= Objectif 1 =
Dans la liste, reproduisez la partie qui commence par la ligne contenant « Where should I » et se termine par celle contenant « coord(289,359) », en remplaçant « calendar » par « date picker » sans rien modifier d'autre. Laissez les images de côté.

────────────────────────────────────────

Un article de Libre Afrique

Du 12 au 14 juin 2018, le Burkina Faso a organisé une conférence des forces vives de la nation avec pour sujet central la rationalisation du système de rémunération des agents publics de l’État. La masse salariale du pays enfle et inquiète le gouvernement et ses partenaires qui ambitionnent de la contrôler et par suite, la réduire. Comment réussir un tel exploit dans un pays où les revendications salariales sont omniprésentes ?

Commencer par la chasse à la gabegie

La problématique de la masse salariale est très sensible au Burkina Faso. Pourtant, les précédents gouvernements n’ont pas pu poser les jalons pour la solutionner. La masse salariale publique du pays est passée de 35,8 % des recettes publiques en 2013 à 53% en 2017, selon le Fonds Monétaire International (FMI).

Une situation en déphasage avec les critères communautaires de l’UEOMA qui recommande un ratio de 35% des recettes publiques pour la masse salariale au sein de l’administration. Des 620 milliards Francs CFA actuels, il est prévu que cette masse salariale passe à environ 1000 milliards en 2020, creusant avec elle le déficit budgétaire, déjà à 8% du PIB.

Pour inverser cette tendance, des mesures drastiques et brusques engendreraient plus de tensions. Il faudrait commencer d’abord par relancer des audits pour débusquer les fonctionnaires fictifs qui émargent au budget de l’État et l’alourdissent frauduleusement.

En 2012, 6250 cas de fonctionnaires suspects avaient été découverts. En 2015, 1213 cas représentant environ 2,7 milliards ont été recensés. Cette persistance de la fraude justifie largement que le gouvernement fasse de nouveaux audits. Mais il apparaît tout aussi urgent de débusquer les fonctionnaires certes réels mais qui perçoivent des rémunérations irrégulières, que ce soient des primes indues ou des salaires ne correspondant pas à leur statut actuel. L’efficacité de ces mesures nécessite que l’on mette fin au recrutement gré à gré de prestataires. Toutefois ces mesures d’urgence ne sont bénéfiques qu’à court terme. Il faut donc envisager des mesures structurelles pour juguler durablement le phénomène.

Instaurer la culture du résultat

Rationaliser le système de rémunération dans la fonction publique est une initiative salutaire. Cependant, une approche durable et efficace consisterait pour le gouvernement à attaquer la racine du mal. Pour ce faire, il pourrait rationaliser le fonctionnement de l’administration publique en termes d’emploi des compétences en instaurant une nouvelle dynamique de travail et de rémunération basée sur la performance.

────────────────────────────────────────

= Objectif 2 =
Selon l'article sur la masse salariale publique au Burkina Faso, pourquoi faudrait-il commencer par relancer des audits plutôt que par des mesures drastiques ? Répondez en une à trois phrases.

= Liste de l'exercice =

────────────────────────────────────────

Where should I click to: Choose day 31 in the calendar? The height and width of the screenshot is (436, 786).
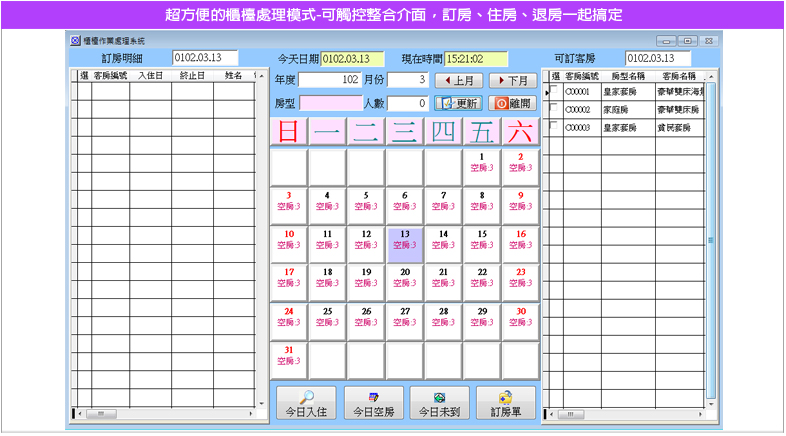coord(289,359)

────────────────────────────────────────

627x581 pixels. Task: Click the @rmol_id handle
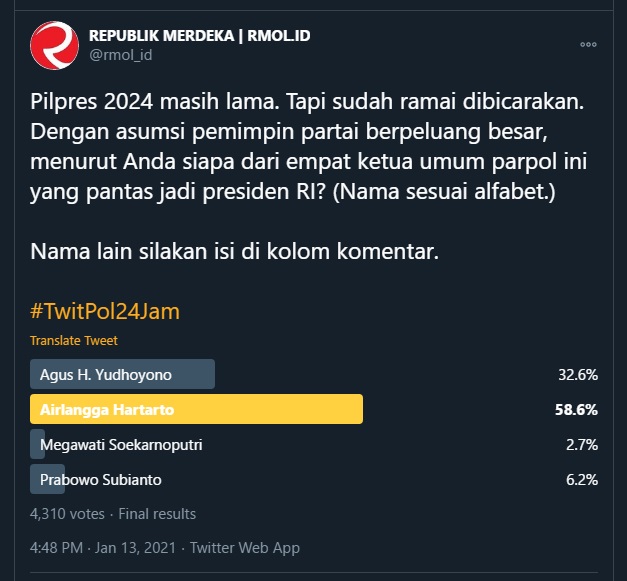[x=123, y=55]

────────────────────────────────────────

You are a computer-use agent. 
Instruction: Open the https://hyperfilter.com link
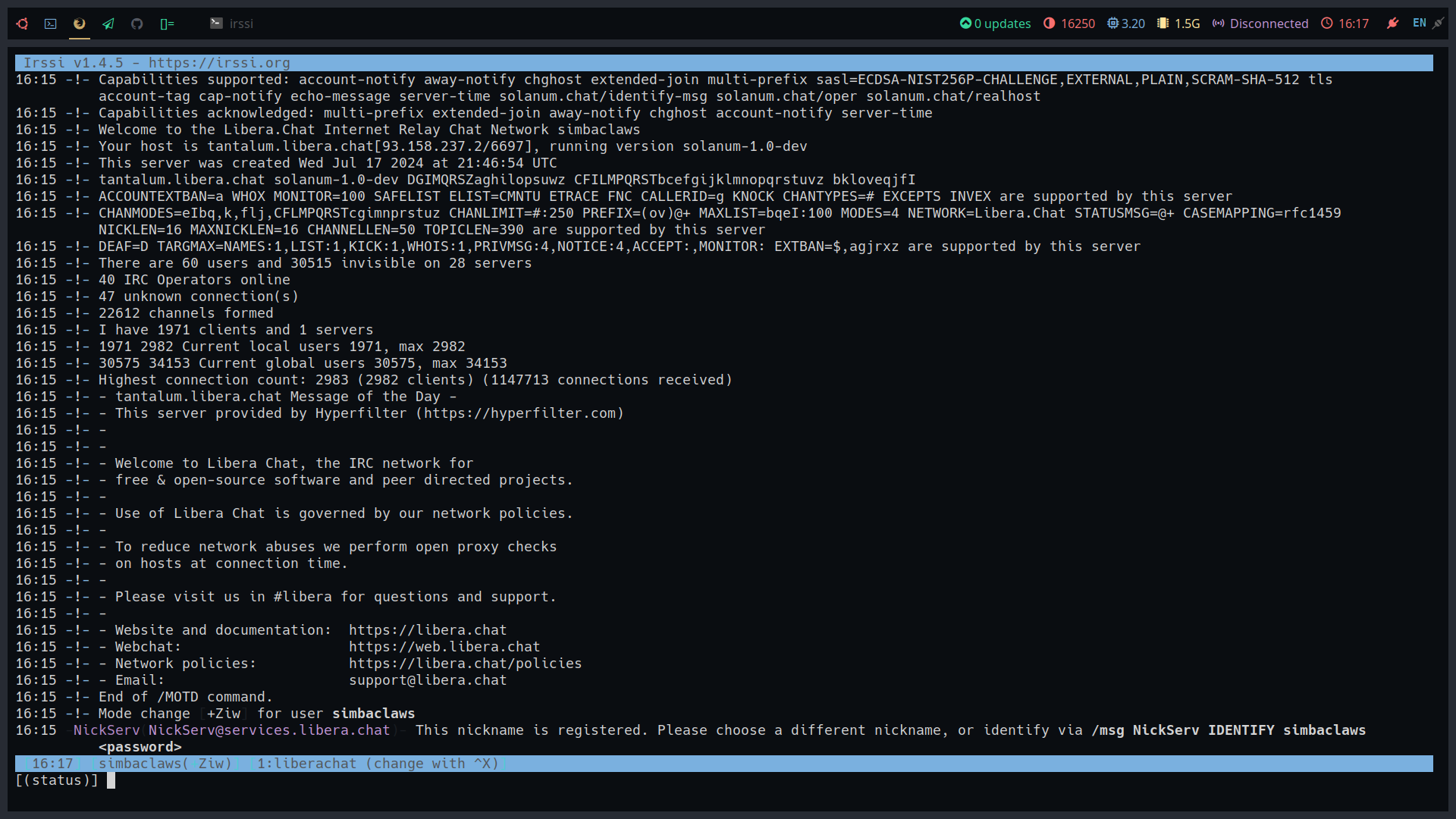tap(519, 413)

────────────────────────────────────────

= Réponse attendue 1 =
Where should I click to: Choose day 31 in the date picker? The height and width of the screenshot is (436, 786).
coord(289,359)

= Réponse attendue 2 =
Des mesures drastiques et brusques engendreraient plus de tensions. Les audits permettraient plutôt de débusquer les fonctionnaires fictifs qui émargent au budget de l'État et l'alourdissent frauduleusement.